## Given passage:

====

Monday, December 6, 2010

Got Your Holiday "Game On?"

I'm doing exactly what I hate to do at Christmas. 
Becoming SO busy....that I can't get my decorating done, do any baking. Or worst of all.....not finding any time to "reflect" on the true meaning of CHRISTmas.

That end part bothers me the most. Because a piece or two of "fudge" or a beautiful mantel isn't going to help me into the next day in all reality. Or into the next year for that matter.

Luke 2:9-12


9And, lo, the angel of the Lord came upon them, and the glory of the Lord shone round about them: and they were sore afraid.
10And the angel said unto them, Fear not: for, behold, I bring you good tidings of great joy, which shall be to all people.
11For unto you is born this day in the city of David a Saviour, which is Christ the Lord.




12And this shall be a sign unto you; Ye shall find the babe wrapped in swaddling clothes, lying in a manger.

Awww......I like that. Like a warm cup of tea on a frosty morning. It's soothing to me to hear these words. They bring me back to where I want to be.

That's what I miss about being so "caught up in the funky, commerical part" of Christmas.

 I work retail so I know all about it..I love my job..yet dispise the commerical, emotional plays on people, including myself who has to work her brains out at Christmas when the hours are available to me...due to hourly cuts in January when the Christmas "rush" is over.
Basically the "Making the Hay while the Sun is shining" thing."
I detest that part especially because it robs people like me at Christmas.
Bah Humbug!

Rather, I want to bask in the heavenly announcement and the joy...and the comfort of the baby, now become a man.

There's still time however.....it's never too late.
And soon I expect to just sit and drink in the real gift of Christmas. Hoping to soak my entire mind, body and entire spirit in with the gift.
 Because I am dry as a Douglas Fir that hasn't been properly watered.

Prickley, loosing my beautiful color, and on the verge of becoming a "fire hazard."

But I know how to become refreshed and how to be revived.
It's my choice.
And I want it.

And I want it soon.
Time so often times is our enemy pretending to be our friend.
WE must fend it off with a sword and make it obey what our lives really long for. What we really need.

====

## Tasks for this exercise:
• 1. Which Bible passage does the Christmas blog post quote?
• 2. Continue the blog post about Christmas busyness after its final line.

## Records supplied:

====

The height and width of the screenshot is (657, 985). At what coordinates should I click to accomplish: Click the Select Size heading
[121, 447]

====

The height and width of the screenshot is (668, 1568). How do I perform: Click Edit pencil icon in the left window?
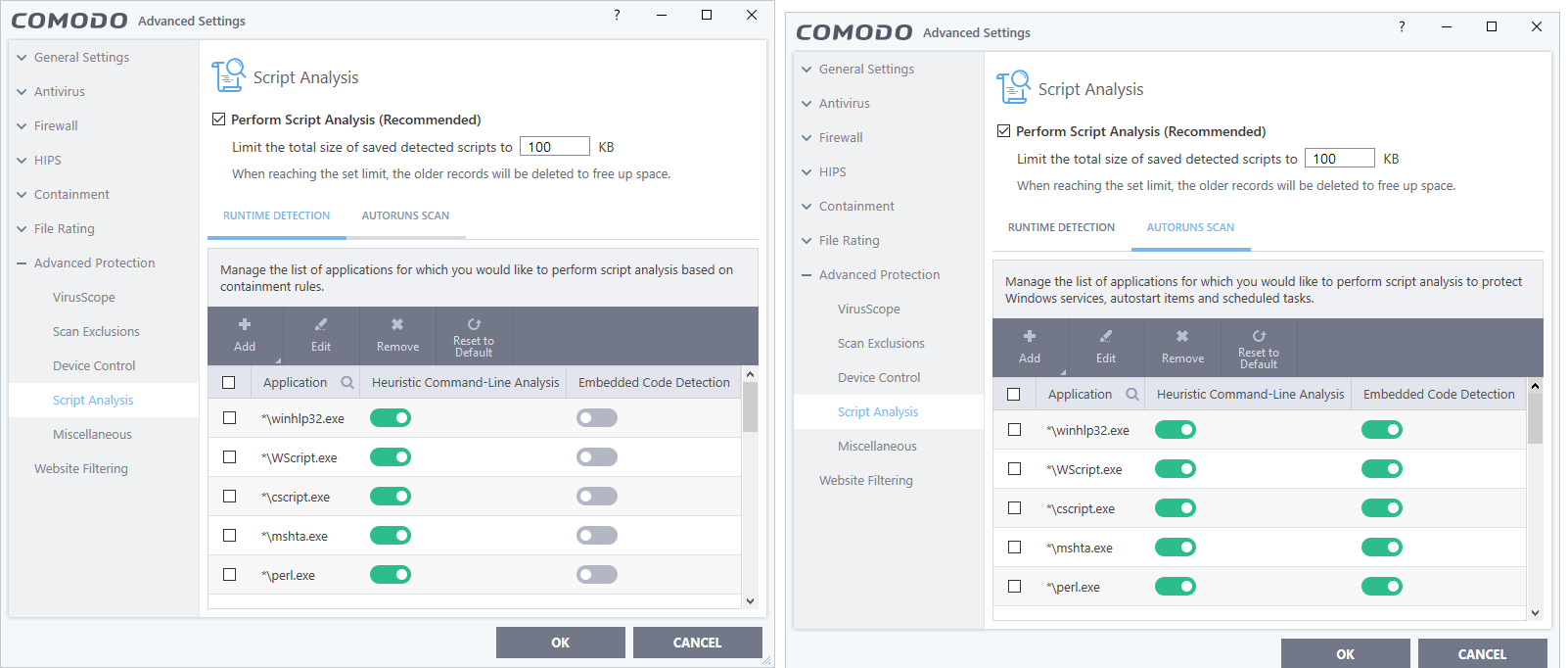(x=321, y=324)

====

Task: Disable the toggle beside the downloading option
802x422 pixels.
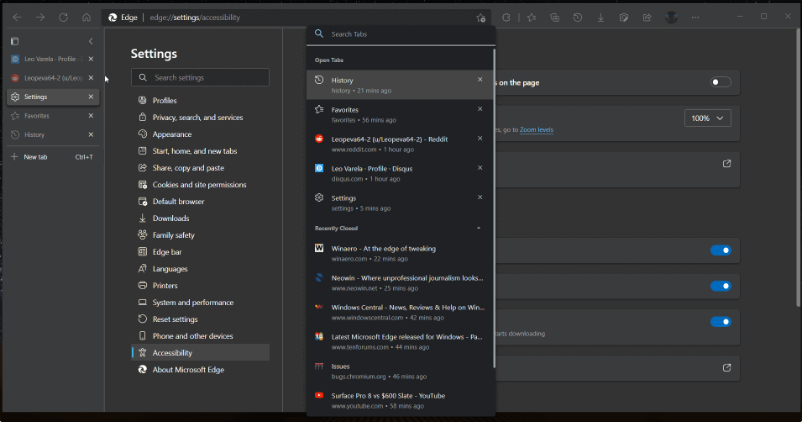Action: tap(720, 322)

====

## Task-by-task outputs:
• 1. Luke 2:9-12.

• 2.
"What is Christmas? It is tenderness for the past, courage for the present, hope for the future. It is a fervent wish that every cup may overflow with blessings rich and eternal, and that every path may lead to peace."
Agnes M. Pharo













5 comments:

The HopeChest said...

It's me, feeling the same thing. I've gotten so busy with my baby girls of course, and holiday decorating for my customers, which like you, I love.....but not much time for my home, my Spirit, my Peace. Soon !!! We will take time for refreshing with each other in Him, on our Sunday Christmas Tea with our Royal Court of Tea Sisters. Can't wait.
Marsha

Joyce said...

Marsha...I'm looking forward to us four having a nice time of it on Sunday. I think it will be refreshing!

Ms.Daisy said...

Joyce,
This is such a beautiful post on how Christmas sometimes gets c r a z y and how we can get our sanity back by focusing on what is real and true and beautiful! I hope you and your family have a wonderful Christmas!

Hugs,
Jean

Denise said...

Not getting caught up this year.. not doing much........ just a gift or two next weekend and then a little baking......... Gearing back this year..... reflecting on the loss of parents.... reflecting on the true meaning of Christmas.... somehow this year it is everything to me... Merry Christmas

The Urban Chic said...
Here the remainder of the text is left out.